Stanford Center for Biomedical Ethics, Department of Pediatrics, Division of Genetics, Stanford University, Stanford, CA, USA.
Obstet Gynecol Surv. 2011 Jul;66(7):431-42. doi: 10.1097/OGX.0b013e31822dfbe2.
Cell-free fetal nucleic acids circulating in the blood of pregnant women afford the opportunity for early, noninvasive prenatal genetic testing. The predominance of admixed maternal genetic material in circulation demands innovative means for identification and analysis of cell-free fetal DNA and RNA. Techniques using polymerase chain reaction, mass spectrometry, and sequencing have been developed for the purposes of detecting fetal-specific sequences, such as paternally inherited or de novo mutations, or determining allelic balance or chromosome dosage. Clinical applications of these methods include fetal sex determination and blood group typing, which are currently available commercially although not offered routinely in the United States. Other uses of cell-free fetal DNA and RNA being explored are the detection of single-gene disorders, chromosomal abnormalities, and inheritance of parental polymorphisms across the whole fetal genome. The concentration of cell-free fetal DNA may also provide predictive capabilities for pregnancy-associated complications. The roles that cell-free fetal nucleic acid testing assume in the existing framework of prenatal screening and invasive diagnostic testing will depend on factors such as costs, clinical validity and utility, and perceived benefit-risk ratios for different applications. As cell-free fetal DNA and RNA testing continues to be developed and translated, significant ethical, legal, and social questions will arise that will need to be addressed by those with a stake in the use of this technology.
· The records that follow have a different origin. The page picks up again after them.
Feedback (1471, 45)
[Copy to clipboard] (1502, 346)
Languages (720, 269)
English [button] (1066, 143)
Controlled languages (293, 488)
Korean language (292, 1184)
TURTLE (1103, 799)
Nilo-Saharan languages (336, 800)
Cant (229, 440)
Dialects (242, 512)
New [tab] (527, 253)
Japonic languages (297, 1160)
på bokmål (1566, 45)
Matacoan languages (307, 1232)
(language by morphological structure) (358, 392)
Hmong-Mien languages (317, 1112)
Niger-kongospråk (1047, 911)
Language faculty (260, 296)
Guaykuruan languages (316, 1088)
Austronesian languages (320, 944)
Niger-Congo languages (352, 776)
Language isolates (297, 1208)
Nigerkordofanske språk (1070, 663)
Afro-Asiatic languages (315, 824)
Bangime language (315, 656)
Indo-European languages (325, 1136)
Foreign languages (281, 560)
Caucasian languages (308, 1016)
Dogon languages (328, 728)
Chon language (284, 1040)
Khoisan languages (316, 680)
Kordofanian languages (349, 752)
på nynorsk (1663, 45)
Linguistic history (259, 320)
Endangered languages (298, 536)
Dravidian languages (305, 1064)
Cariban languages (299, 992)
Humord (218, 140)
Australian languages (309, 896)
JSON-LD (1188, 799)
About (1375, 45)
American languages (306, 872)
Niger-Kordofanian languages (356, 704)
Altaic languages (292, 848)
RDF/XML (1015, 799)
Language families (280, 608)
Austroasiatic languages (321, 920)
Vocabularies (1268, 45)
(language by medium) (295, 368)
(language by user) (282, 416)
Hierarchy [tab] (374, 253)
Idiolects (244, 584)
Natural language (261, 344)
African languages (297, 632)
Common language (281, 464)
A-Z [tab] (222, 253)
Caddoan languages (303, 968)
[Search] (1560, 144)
Obstetricians & Gynecologists and Family Physicians Learning Objectives: After participating in this activity, physicians should be better able to evaluate techniques and tools for analyzing cell-free fetal nucleic acids, assess clinical applications of prenatal testing, using cell-free fetal nucleic acids and barriers to implementation, and distinguish between relevant clinical features of cell-free fetal nucleic acid testing and existing prenatal genetic screening and diagnostic procedures.
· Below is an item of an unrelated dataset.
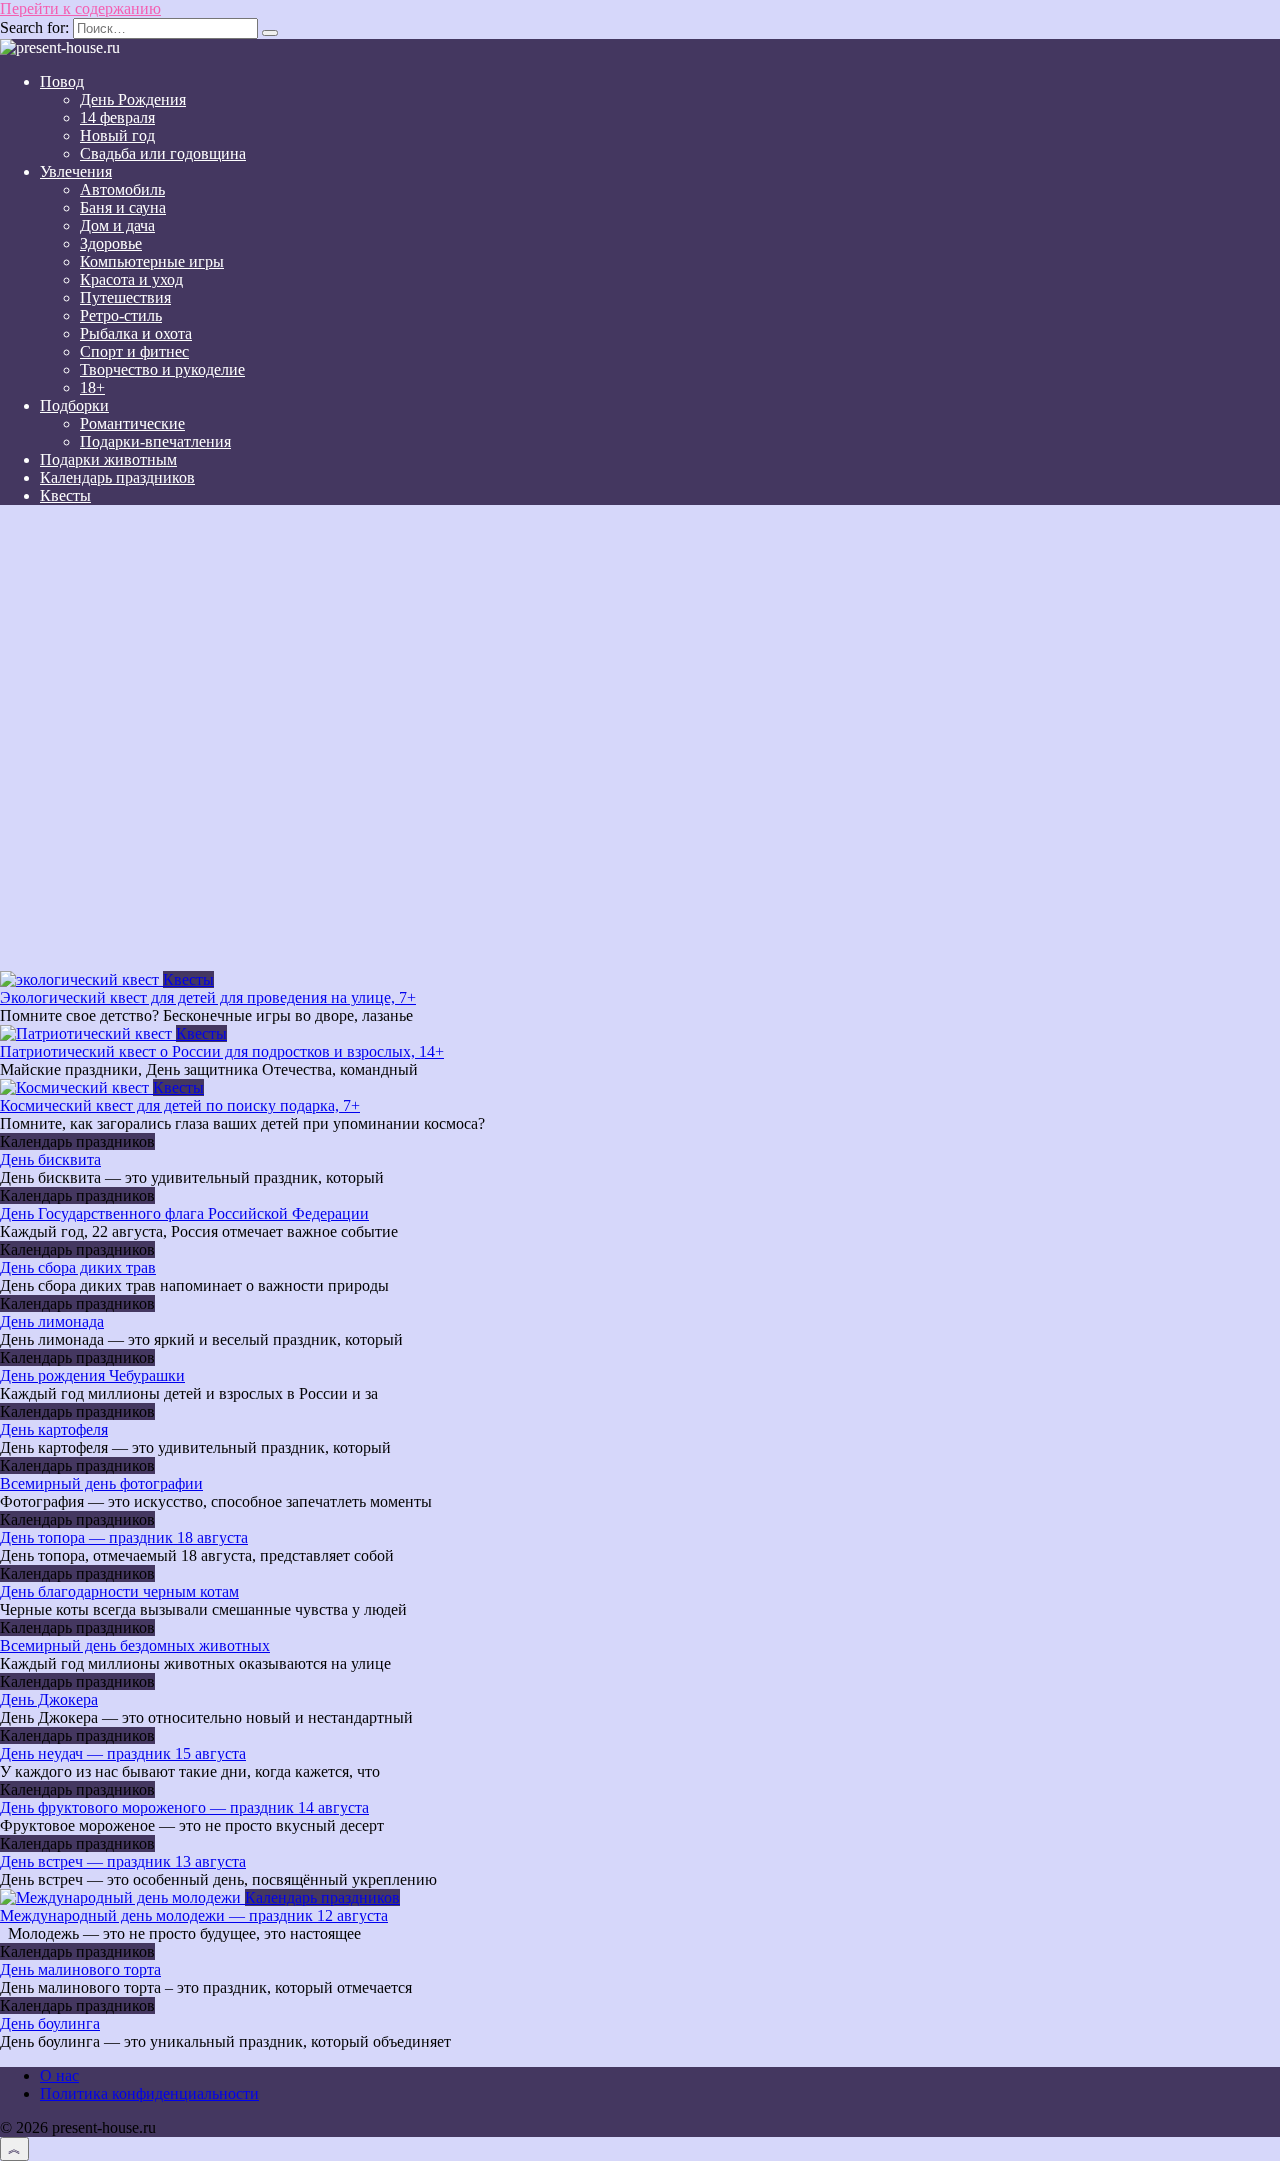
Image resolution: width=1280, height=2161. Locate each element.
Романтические (132, 423)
孕妇血液中循环的无细胞胎儿核酸为早期、非侵入性产前遗传检测提供了机会。混合的母体遗传物质在循环中占主导地位,这就需要创新的方法来识别和分析无细胞胎儿 DNA 和 RNA。已经开发了使用聚合酶链反应、质谱和测序的技术,用于检测胎儿特异性序列,如父系遗传或新生突变,或确定等位基因平衡或染色体剂量。这些方法的临床应用包括胎儿性别鉴定和血型鉴定,虽然目前在美国尚未常规提供,但这些方法已经商业化。正在探索无细胞胎儿 DNA 和 RNA 的其他用途包括检测单基因疾病、染色体异常以及整个胎儿基因组中亲本多态性的遗传。无细胞胎儿 DNA 的浓度也可能为与妊娠相关的并发症提供预测能力。无细胞胎儿核酸检测在现有的产前筛查和侵入性诊断检测框架中所扮演的角色将取决于成本、临床有效性和实用性以及不同应用的感知获益风险比等因素。随着无细胞胎儿 DNA 和 RNA 检测的不断发展和转化,将出现重大的伦理、法律和社会问题,需要对这项技术的使用者进行解决。
妇产科医师和家庭医生学习目标:参加完本次活动后,医生应能够更好地评估分析无细胞胎儿核酸的技术和工具,评估使用无细胞胎儿核酸进行产前检测的临床应用、实施的障碍以及无细胞胎儿核酸检测与现有产前遗传筛查和诊断程序的相关临床特征之间的区别。